TCP Wrapper is available at ftp://ftp.porcupine.org/pub/security/:
- The file /etc/hosts.allow should contain a list of hosts and services that are allowed to connect to the system. It should also contain the line "all:all:deny" at the end of the file to explicitly deny traffic.
- The file /etc/hosts.deny should contain a list of hosts and services that are denied access to the system. The line "all:all" line should be present in this file to deny all hosts and services.
- Enable a host-based firewall such as iptables, bpf, pf, or ipchains, and restrict access to only required services if possible.
- The r commands (such as rsh, rexec, rlogin, etc.) should be disabled when possible:
- If r commands are required, the use of $HOME/.rhosts should be disabled and the /etc/hosts.equiv file should only contain a few trusted hosts. Please consult your system documentation for more information.
- NFS should be disabled if possible:
- If NFS is required only export the file systems that are
required and disallow write permission when possible.
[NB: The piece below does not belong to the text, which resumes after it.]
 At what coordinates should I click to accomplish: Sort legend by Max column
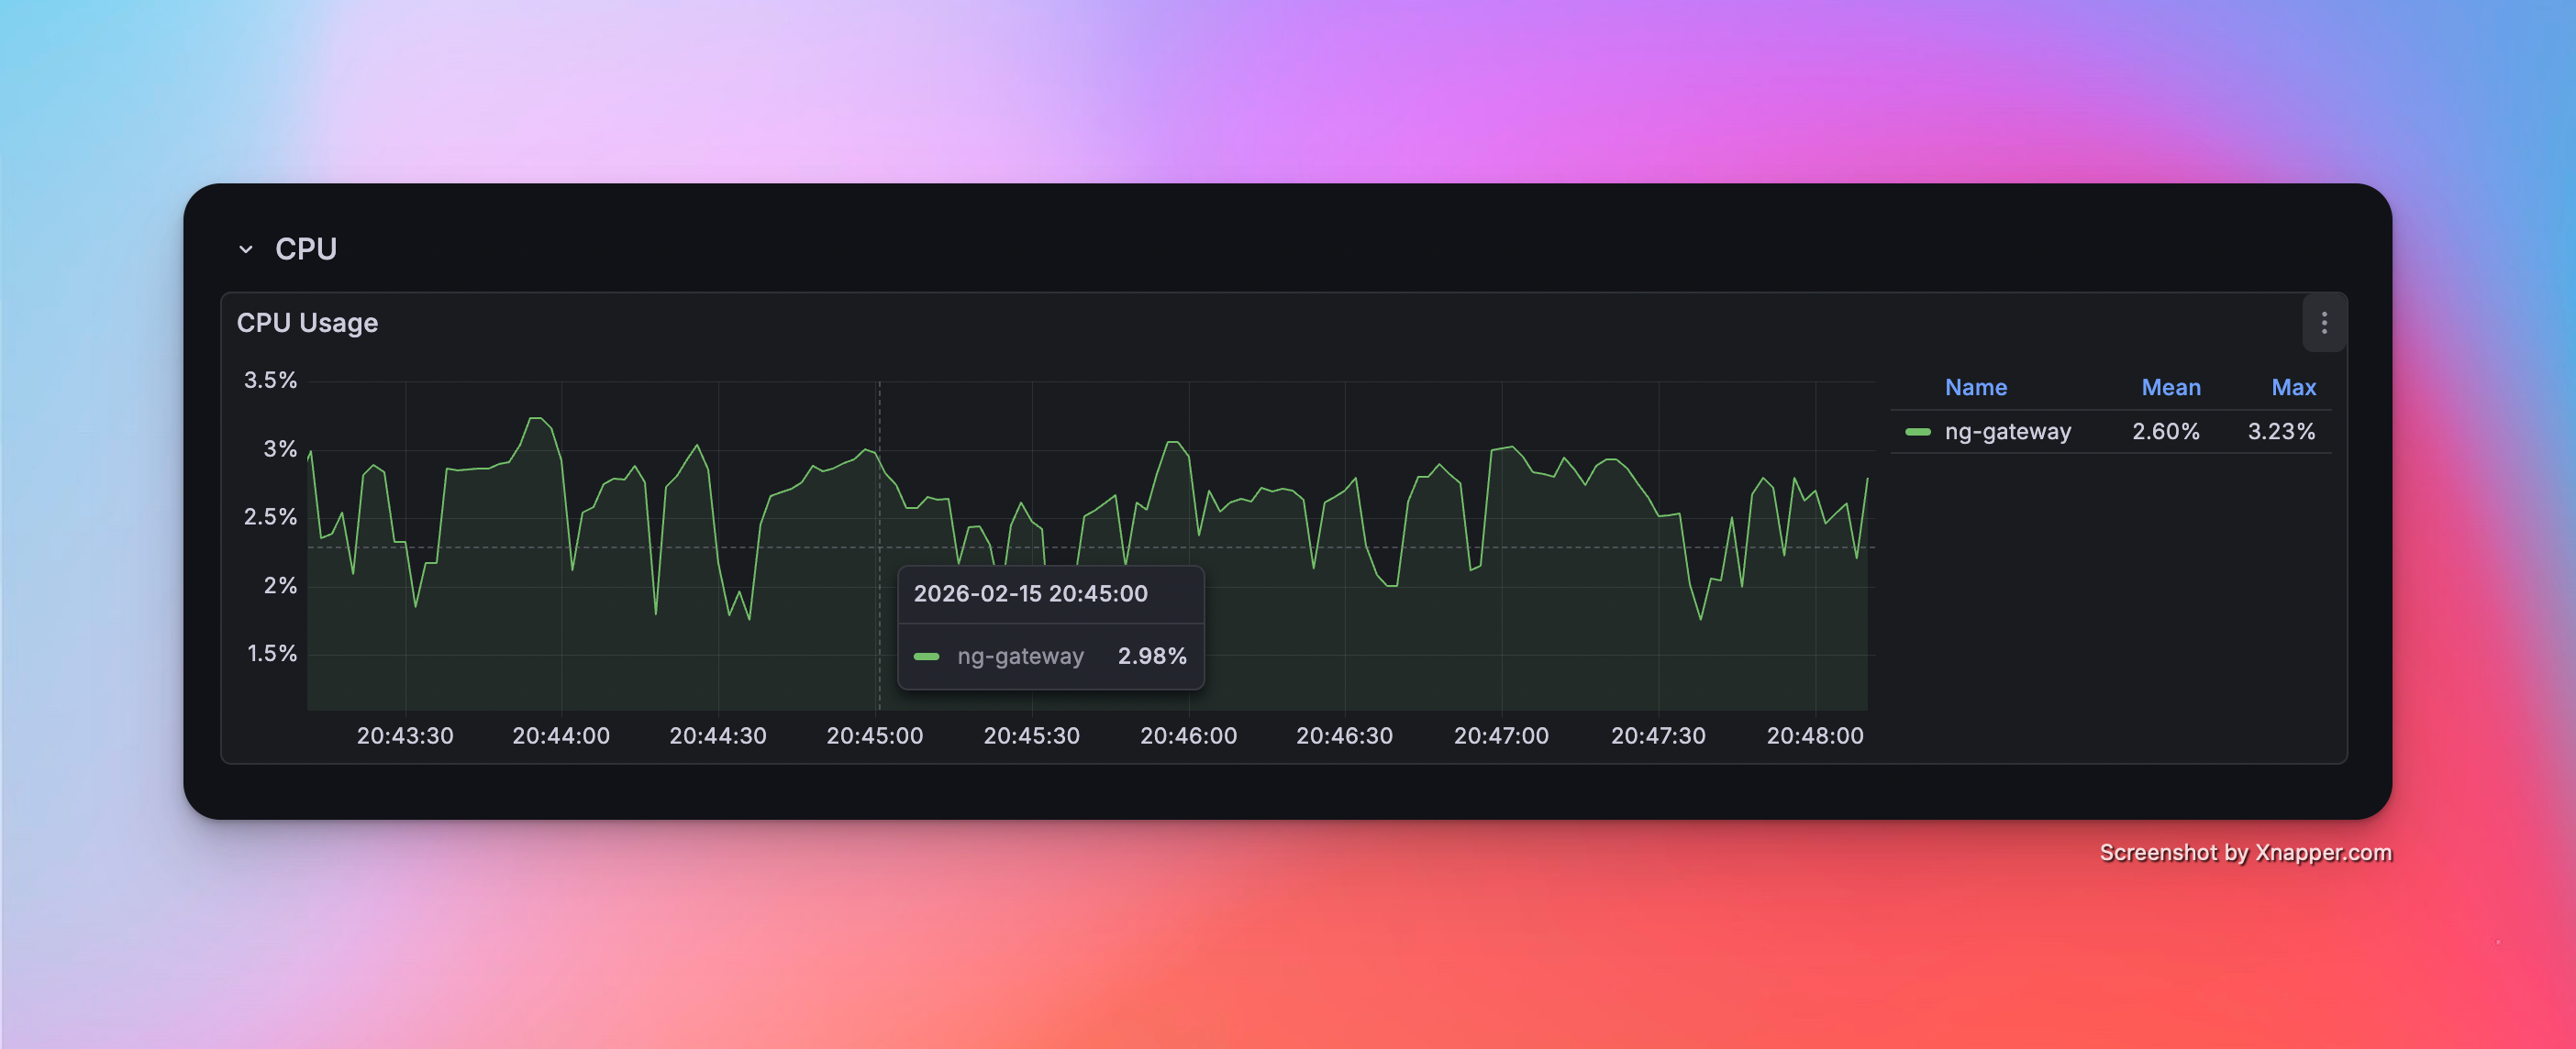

The exports file (typically /etc/exports) should contain only fully qualified host names and should not contain localhost. The command showmount -e can be used to see what is currently exported.
- If NFS is required only export the file systems that are
required and disallow write permission when possible.
- NFSBug (available at ftp://ftp.cs.vu.nl/pub/leendert/nfsbug.shar) can test NFS security.
- Ensure that ACLs have been correctly set to disable access to your X Windows system server. The xhost command can be used to view, add, and remove access to X.
- NIS should be disabled if not needed or NIS+ used instead and access restricted properly; pluggable authentication modules (PAM) are also available.